Entries for locating text and elements:
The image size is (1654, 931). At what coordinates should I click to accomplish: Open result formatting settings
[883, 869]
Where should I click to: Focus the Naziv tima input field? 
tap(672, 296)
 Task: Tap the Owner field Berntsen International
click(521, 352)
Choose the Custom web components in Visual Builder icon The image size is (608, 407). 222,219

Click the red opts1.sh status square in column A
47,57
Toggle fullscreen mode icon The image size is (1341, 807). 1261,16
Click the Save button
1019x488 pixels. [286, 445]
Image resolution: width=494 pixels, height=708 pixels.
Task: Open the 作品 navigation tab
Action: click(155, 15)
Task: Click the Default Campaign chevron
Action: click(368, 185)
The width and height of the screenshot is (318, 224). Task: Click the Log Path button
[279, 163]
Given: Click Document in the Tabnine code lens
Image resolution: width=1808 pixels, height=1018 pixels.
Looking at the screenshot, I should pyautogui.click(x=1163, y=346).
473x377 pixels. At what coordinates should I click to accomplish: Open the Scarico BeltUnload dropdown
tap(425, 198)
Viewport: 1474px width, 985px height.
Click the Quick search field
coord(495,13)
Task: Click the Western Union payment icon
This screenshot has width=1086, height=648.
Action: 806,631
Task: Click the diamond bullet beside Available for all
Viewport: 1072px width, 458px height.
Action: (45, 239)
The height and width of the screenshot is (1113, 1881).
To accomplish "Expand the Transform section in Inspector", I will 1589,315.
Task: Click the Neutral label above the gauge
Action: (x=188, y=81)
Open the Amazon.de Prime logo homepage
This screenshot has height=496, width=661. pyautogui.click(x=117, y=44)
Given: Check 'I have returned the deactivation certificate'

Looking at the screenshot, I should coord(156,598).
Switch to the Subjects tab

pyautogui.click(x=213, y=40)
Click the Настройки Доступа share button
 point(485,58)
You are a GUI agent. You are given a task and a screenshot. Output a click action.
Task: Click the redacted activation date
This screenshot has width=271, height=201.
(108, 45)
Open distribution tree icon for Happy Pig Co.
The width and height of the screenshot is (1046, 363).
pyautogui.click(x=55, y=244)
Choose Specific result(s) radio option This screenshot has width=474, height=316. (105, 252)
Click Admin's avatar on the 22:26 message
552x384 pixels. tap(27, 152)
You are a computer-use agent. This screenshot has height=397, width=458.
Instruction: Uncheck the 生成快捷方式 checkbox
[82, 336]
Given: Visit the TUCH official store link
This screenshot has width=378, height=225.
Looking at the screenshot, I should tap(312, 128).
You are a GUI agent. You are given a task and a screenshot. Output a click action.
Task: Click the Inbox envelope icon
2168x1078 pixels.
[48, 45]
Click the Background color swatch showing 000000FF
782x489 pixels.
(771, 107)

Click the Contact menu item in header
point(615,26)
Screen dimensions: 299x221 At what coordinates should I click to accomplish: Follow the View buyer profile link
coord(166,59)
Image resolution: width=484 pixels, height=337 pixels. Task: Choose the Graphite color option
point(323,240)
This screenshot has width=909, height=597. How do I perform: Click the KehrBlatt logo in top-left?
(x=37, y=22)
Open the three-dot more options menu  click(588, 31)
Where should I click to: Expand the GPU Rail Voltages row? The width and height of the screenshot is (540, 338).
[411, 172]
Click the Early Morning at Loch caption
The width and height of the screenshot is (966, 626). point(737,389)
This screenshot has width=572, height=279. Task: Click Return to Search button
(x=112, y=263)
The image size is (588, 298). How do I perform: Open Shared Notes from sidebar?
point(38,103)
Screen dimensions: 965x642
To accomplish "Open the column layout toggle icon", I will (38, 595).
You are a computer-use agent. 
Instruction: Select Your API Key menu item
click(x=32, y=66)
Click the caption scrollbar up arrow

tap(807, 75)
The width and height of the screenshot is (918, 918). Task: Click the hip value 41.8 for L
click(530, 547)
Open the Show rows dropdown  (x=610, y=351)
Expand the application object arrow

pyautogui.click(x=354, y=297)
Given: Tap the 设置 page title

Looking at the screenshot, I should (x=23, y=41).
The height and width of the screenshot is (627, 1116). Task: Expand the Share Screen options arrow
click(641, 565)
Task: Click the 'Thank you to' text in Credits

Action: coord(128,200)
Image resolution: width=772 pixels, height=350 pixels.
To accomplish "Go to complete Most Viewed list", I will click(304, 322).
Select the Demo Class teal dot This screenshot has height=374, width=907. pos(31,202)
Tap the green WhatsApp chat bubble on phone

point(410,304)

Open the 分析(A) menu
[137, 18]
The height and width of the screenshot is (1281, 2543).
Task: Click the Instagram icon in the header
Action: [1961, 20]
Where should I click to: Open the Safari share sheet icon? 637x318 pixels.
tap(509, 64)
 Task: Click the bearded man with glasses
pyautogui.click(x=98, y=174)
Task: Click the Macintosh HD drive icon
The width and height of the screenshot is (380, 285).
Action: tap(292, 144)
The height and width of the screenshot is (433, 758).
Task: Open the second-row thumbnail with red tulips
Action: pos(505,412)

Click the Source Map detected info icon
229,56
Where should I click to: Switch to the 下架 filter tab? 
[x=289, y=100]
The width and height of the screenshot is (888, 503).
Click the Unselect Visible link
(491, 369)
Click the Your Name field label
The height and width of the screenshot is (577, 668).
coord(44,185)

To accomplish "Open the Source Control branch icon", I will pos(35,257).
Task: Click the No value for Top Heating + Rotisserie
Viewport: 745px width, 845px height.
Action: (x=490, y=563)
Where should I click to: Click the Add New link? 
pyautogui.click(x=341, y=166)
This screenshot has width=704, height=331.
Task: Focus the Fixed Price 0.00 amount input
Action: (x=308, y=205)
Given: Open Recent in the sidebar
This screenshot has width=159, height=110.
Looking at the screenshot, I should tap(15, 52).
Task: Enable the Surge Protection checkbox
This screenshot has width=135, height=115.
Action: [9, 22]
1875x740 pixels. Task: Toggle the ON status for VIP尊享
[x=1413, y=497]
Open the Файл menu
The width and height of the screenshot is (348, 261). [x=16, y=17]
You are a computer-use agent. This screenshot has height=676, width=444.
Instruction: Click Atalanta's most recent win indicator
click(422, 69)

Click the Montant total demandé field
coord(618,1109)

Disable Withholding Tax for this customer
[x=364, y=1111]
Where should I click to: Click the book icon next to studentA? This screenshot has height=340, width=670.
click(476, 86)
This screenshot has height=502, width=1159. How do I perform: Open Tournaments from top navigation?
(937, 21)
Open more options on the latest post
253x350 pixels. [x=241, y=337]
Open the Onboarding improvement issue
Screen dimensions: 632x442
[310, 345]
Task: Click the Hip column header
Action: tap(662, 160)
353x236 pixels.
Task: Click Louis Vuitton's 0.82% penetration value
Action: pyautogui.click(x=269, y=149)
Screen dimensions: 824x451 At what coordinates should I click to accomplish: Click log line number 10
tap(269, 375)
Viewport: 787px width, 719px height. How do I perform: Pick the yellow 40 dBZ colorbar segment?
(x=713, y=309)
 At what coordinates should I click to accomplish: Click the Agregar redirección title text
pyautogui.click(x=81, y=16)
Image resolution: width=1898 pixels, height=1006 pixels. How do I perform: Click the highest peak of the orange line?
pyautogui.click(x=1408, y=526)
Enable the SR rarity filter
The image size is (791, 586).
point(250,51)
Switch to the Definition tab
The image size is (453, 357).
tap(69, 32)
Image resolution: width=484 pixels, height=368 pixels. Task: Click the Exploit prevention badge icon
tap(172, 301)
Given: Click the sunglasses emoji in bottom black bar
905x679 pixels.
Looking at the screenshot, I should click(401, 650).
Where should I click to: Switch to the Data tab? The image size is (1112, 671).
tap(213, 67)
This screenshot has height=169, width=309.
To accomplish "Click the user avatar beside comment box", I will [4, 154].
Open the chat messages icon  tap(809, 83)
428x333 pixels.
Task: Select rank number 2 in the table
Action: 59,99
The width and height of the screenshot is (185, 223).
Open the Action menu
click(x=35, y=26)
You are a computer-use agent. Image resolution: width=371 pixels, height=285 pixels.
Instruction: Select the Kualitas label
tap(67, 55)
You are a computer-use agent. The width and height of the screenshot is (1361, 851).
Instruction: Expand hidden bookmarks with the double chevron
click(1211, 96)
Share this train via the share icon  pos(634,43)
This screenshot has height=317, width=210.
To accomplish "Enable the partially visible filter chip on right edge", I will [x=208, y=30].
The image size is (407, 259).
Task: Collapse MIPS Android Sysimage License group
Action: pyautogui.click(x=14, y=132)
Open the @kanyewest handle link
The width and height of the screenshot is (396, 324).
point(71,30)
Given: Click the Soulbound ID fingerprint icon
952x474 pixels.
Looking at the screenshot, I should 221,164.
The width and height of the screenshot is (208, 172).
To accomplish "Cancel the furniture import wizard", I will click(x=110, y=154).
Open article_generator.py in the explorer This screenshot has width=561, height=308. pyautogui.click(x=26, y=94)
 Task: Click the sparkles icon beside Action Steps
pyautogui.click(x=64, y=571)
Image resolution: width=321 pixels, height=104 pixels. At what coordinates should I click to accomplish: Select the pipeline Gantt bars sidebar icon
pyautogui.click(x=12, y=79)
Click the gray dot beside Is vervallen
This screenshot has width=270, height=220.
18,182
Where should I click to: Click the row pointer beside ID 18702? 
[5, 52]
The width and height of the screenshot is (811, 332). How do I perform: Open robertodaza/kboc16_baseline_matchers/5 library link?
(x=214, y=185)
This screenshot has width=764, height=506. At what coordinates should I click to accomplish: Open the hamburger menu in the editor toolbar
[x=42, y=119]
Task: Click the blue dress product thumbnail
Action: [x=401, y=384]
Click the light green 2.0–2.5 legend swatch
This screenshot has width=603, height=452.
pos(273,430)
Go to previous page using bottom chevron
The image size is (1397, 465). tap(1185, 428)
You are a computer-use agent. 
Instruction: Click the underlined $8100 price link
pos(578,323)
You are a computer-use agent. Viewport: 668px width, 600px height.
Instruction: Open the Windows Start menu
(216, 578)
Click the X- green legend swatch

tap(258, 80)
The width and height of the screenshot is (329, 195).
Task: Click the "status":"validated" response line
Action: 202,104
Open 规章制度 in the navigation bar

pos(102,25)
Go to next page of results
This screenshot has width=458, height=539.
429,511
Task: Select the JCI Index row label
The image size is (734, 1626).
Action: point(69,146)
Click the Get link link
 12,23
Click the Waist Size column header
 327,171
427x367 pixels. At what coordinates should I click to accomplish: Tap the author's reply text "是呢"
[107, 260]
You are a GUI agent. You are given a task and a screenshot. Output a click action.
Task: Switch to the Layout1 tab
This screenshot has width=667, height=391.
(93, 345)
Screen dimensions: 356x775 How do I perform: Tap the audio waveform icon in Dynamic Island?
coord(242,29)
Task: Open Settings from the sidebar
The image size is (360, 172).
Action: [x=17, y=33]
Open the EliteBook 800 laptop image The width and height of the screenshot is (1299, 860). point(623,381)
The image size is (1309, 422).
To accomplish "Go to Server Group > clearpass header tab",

WORK REQUIRED: Copy the lines of the material above, starting with the line containing "Given: Visit the TUCH official store link" and continuing through the line containing "Looking at the screenshot, I should tap(312, 128).", without any change.

RESULT OF THE TASK:
Given: Visit the TUCH official store link
This screenshot has width=378, height=225.
Looking at the screenshot, I should tap(312, 128).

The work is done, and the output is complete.